**WORK TO COMPLETE:** Pick out every line of the listing below that contains the word "should", and copy each of those lines in full.

**MATERIAL:**
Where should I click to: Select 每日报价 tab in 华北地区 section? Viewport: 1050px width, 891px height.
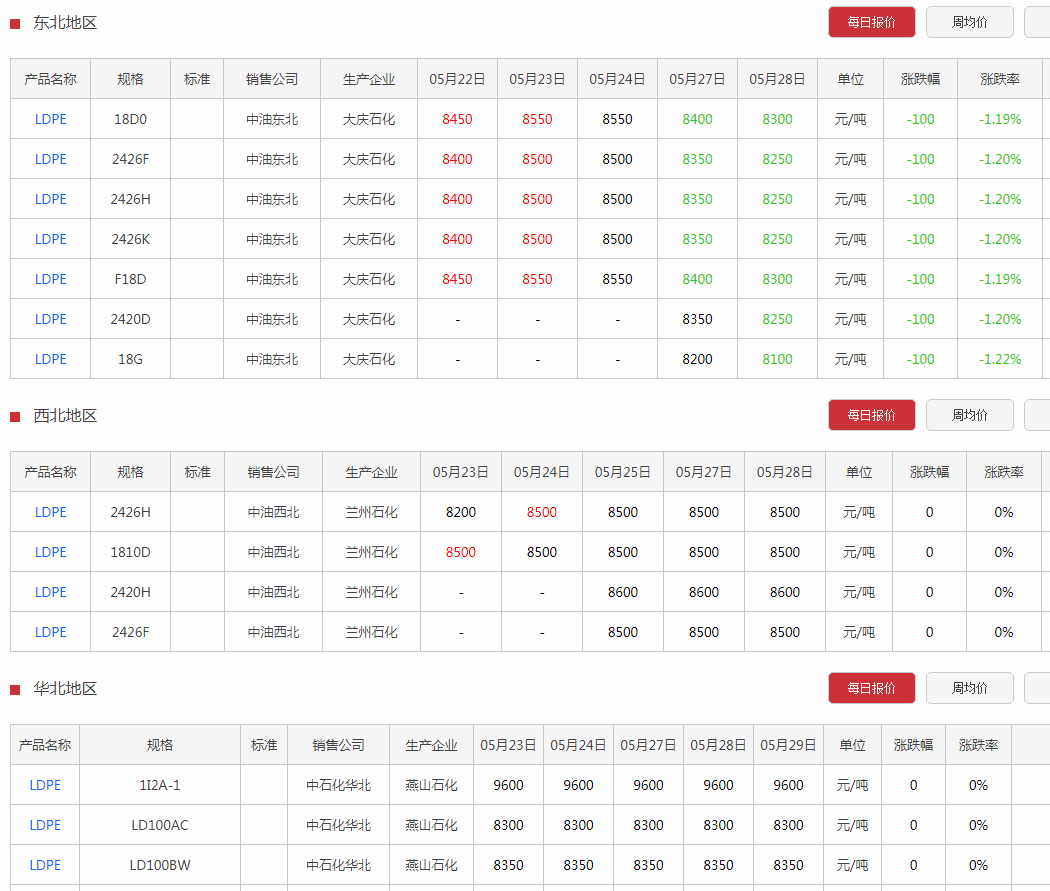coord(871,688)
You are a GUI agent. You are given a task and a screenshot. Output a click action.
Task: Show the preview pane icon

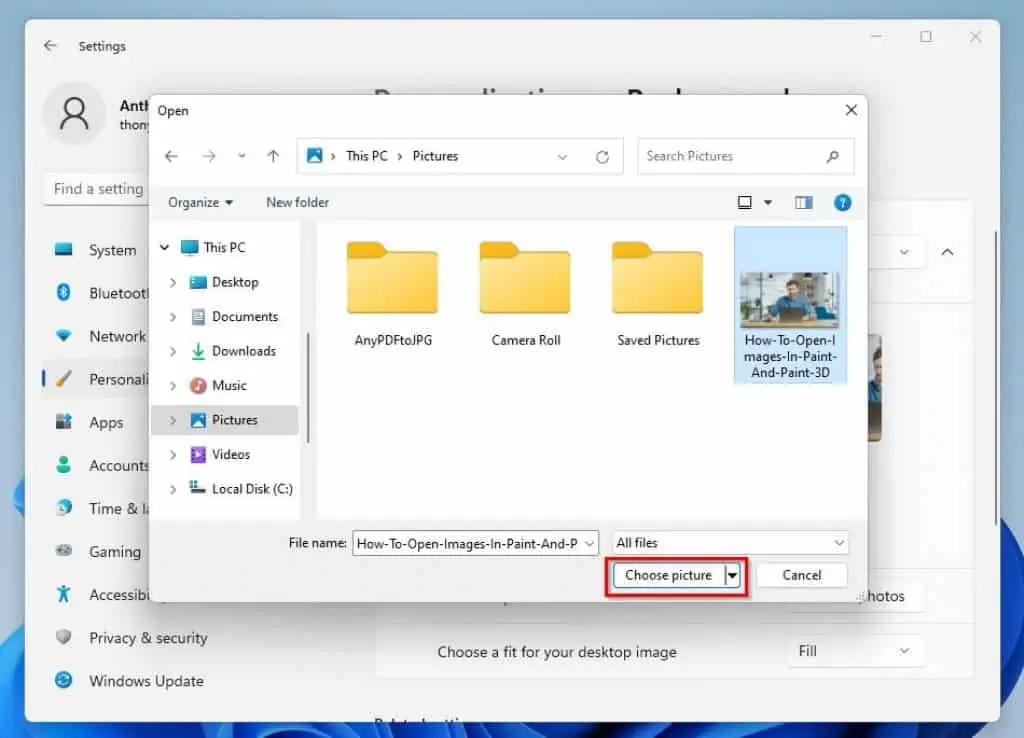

==

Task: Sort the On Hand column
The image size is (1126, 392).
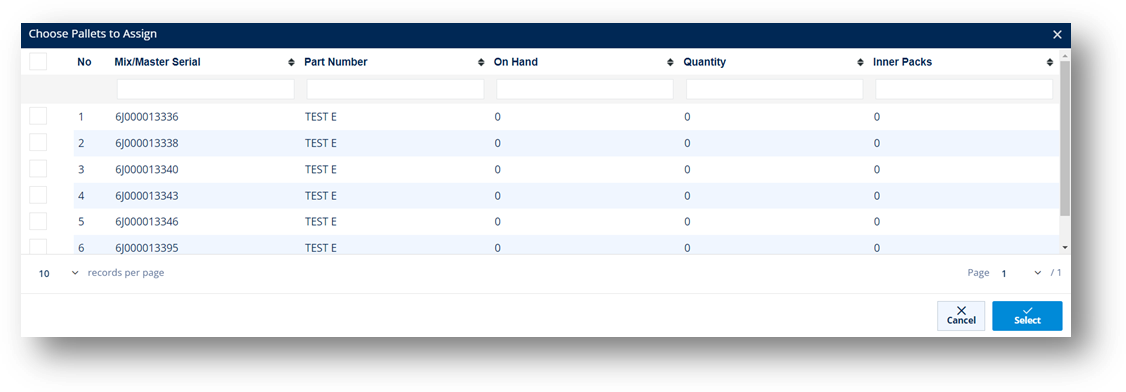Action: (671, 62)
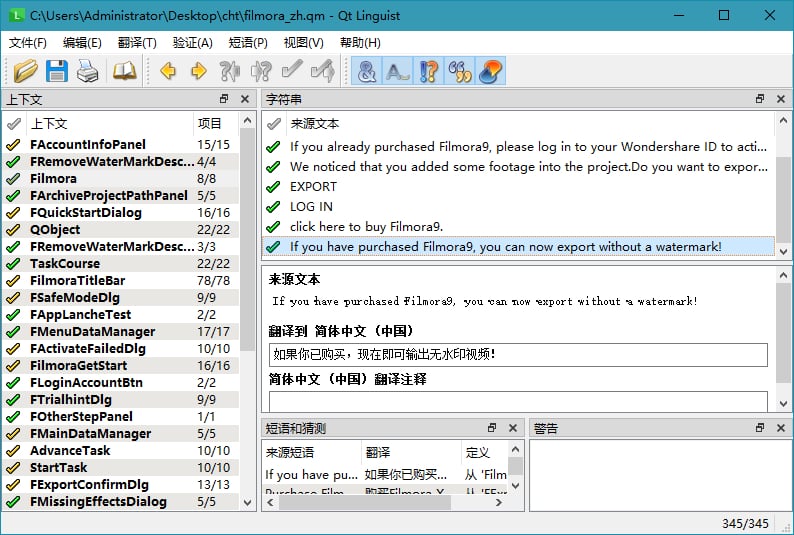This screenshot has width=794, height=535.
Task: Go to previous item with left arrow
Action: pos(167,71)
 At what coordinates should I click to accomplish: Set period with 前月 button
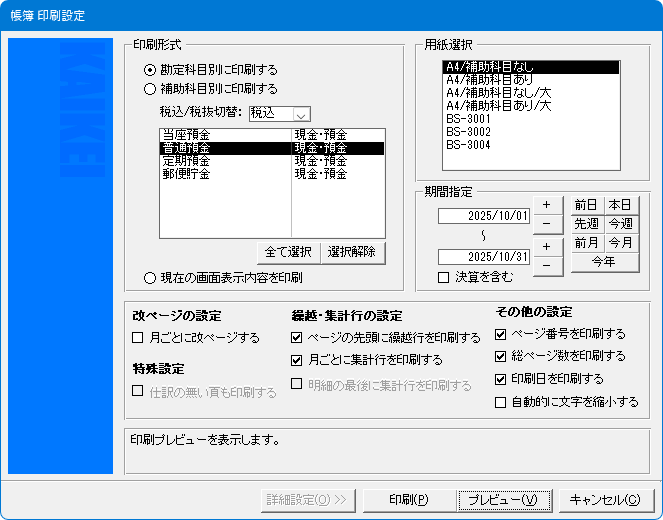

**COMPLETE RESPONSE:**
Where should I click to: Select 每日报价 tab in 华北地区 section? Viewport: 1050px width, 891px height.
 At what coordinates should I click to accomplish: Set period with 前月 button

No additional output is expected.